*** Opening of SOURCE DATA ***

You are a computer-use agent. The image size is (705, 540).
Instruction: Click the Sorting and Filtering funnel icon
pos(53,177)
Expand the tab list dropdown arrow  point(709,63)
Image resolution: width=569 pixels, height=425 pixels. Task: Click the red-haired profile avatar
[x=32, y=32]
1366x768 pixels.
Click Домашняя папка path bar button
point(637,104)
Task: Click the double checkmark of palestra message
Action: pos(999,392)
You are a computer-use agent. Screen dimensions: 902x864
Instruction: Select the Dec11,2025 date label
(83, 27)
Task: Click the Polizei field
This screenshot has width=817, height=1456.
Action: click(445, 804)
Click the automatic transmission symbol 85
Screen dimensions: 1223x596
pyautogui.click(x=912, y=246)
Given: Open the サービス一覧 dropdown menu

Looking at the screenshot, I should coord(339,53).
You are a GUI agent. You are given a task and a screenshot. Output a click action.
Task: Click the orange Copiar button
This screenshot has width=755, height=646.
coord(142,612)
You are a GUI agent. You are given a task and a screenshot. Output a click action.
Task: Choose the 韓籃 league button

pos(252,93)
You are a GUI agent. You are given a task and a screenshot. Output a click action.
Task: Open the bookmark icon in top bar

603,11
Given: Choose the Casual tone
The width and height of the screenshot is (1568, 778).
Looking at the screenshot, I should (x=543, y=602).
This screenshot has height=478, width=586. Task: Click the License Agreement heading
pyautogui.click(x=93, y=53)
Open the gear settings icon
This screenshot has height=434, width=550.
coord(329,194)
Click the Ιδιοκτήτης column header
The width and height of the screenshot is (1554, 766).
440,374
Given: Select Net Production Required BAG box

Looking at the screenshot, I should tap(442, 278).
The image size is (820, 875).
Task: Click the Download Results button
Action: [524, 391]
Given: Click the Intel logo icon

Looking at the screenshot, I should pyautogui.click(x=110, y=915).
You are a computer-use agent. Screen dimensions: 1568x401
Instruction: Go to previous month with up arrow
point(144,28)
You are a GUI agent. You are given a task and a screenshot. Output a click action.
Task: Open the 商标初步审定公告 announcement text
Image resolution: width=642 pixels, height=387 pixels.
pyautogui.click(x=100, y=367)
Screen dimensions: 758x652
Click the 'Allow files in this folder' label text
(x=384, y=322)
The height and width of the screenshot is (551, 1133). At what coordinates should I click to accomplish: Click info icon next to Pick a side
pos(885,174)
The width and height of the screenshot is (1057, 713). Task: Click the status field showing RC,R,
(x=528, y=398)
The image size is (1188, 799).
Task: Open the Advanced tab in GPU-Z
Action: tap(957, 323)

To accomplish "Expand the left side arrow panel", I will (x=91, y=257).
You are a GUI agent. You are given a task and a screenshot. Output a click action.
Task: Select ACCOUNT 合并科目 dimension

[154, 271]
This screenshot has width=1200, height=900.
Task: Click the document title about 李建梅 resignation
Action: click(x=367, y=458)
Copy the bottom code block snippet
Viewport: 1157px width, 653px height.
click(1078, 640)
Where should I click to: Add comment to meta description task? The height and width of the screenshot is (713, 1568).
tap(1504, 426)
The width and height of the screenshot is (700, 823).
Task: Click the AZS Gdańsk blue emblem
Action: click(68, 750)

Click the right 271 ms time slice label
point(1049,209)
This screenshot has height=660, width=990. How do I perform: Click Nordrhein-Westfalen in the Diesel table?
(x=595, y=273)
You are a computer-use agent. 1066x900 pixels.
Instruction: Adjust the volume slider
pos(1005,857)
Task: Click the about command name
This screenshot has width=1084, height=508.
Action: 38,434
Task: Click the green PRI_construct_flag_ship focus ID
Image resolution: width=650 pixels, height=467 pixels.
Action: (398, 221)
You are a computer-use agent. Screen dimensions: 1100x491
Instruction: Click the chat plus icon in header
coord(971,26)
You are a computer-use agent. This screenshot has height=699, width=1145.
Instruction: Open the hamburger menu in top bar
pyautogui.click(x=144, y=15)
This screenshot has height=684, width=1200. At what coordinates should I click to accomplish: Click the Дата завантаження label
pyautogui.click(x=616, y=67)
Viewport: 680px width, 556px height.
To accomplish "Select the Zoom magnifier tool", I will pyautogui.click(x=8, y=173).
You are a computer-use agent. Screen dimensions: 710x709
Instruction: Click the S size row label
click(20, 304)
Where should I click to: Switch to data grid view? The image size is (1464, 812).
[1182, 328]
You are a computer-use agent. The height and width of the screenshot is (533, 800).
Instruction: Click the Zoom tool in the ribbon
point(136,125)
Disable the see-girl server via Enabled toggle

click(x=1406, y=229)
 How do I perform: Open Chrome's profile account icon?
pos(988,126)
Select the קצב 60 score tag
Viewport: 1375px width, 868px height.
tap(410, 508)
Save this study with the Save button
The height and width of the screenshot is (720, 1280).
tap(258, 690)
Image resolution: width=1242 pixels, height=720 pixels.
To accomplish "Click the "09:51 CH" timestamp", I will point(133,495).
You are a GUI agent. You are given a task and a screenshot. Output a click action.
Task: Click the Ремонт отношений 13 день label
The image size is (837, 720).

*** Close of SOURCE DATA ***

• DESCRIPTION OF THE TASK: Repeat exactly the lines from the one containing "You are a computer-use agent. Screen dimensions: 710x709" through the last line of the records above, both included, and nothing else.

• SOLUTION:
You are a computer-use agent. Screen dimensions: 710x709
Instruction: Click the S size row label
click(20, 304)
Where should I click to: Switch to data grid view? The image size is (1464, 812).
[1182, 328]
You are a computer-use agent. The height and width of the screenshot is (533, 800).
Instruction: Click the Zoom tool in the ribbon
point(136,125)
Disable the see-girl server via Enabled toggle

click(x=1406, y=229)
 How do I perform: Open Chrome's profile account icon?
pos(988,126)
Select the קצב 60 score tag
Viewport: 1375px width, 868px height.
tap(410, 508)
Save this study with the Save button
The height and width of the screenshot is (720, 1280).
tap(258, 690)
Image resolution: width=1242 pixels, height=720 pixels.
To accomplish "Click the "09:51 CH" timestamp", I will point(133,495).
You are a GUI agent. You are given a task and a screenshot. Output a click action.
Task: Click the Ремонт отношений 13 день label
The image size is (837, 720).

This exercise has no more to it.